Además de la mala organización del curso, dicen que "la gestión del día a día es un pitorreo"

Felipe Faci presenta el inicio de curso
El consejero Felipe Faci durante la presentación del inicio de curso


Bajo el título "Faci no vende la moto", HUSTE-Stea, el sindicato de trabajadores de la enseñanza de Aragón, ha hecho pública una nota de prensa en la que duda de la bajada de ratios de la que habla el consejero de Educación del Gobierno de Aragón, Felipe Faci, la contratación de 400 docentes más, o la viabilidad de las "aulas burbuja". Con constantes críticas a cada uno de los aspectos de su gestión, HUSTE le dice al presidente de Aragón que tendrá que reflexionar sobre la condición de activo o lastre del consejero en el gobierno autonómico, tras haber perdido por completo la confianza del profesorado aragonés, por lo que le sugieren que lo cese.

HUSTE-Stea dice: "La situación de las ratios en los centros es prima hermana de la del curso anterior; los 400 docentes extras, ni 0,5 por cada centro educativo aragonés, nadie encuentra donde están ni con microscopio electrónico; las aulas burbuja pinchan en "madrugadores", comedor, transporte escolar y desdobles (valores, religión, etc.). Respecto a las políticas progresistas, resulta triste constatar que a grandes rasgos no hay mucha diferencia entre las comunidades gobernadas por coaliciones encabezadas por el PSOE o por el PP, la clave es que con menos de un 4 % del PIB en inversión educativa cualquier comunidad esta abocada a gestionar la miseria en el sector educativo, y más en la actual situación de pandemia".

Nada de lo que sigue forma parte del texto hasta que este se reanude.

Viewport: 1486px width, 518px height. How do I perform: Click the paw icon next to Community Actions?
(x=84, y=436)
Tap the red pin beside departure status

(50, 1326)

Reprochan que la principal "concesión" arrancada por los tres sindicatos firmantes del acuerdo educativo, ha sido el teletrabajo para las embarazadas, algo que consideran un gran gol propagandístico de la administración. En cuanto a la entrega de mascarillas, geles o pantallas faciales, ha habido centros en los que se han adquirido por los equipos directivos para suplir los retrasos en la llegada o para tener materiales de mayor calidad. Unos materiales que deberían haber llegado desde el momento en que se incorporó el profesorado a los centros.

Critican también que las plantillas del personal de administración y servicios, ya muy reducidas antes de la pandemia, no han tenido ningún incremento digno de mención.

Y a todo esto, dicen que se suman los resbalones continuos en la gestión ordinaria del departamento, tales como convertir todas las jornadas en continua (tras la petición del funcionariado de carrera de inicio de curso), la prolongación del acto de elección del profesorado de infantil y primaria, el retraso de EE.MM. Y la posterior prórroga del plazo por el mal funcionamiento del sistema informático. Afirman taxativamente que "la gestión del día a día viene siendo un pitorreo".

Rechazan, finalmente, la negativa a realizar pruebas al profesorado para descartar positivos asintomáticos que, en su opinión, esconde una realidad que antes o después saltará por las nubes, ya que en las comunidades donde se están realizando, están dando positivos en torno al 4%, lo que en Aragón serían unos 640 docentes dispersos por más de 800 centros. Debido a todo esto, piden el cese del consejero.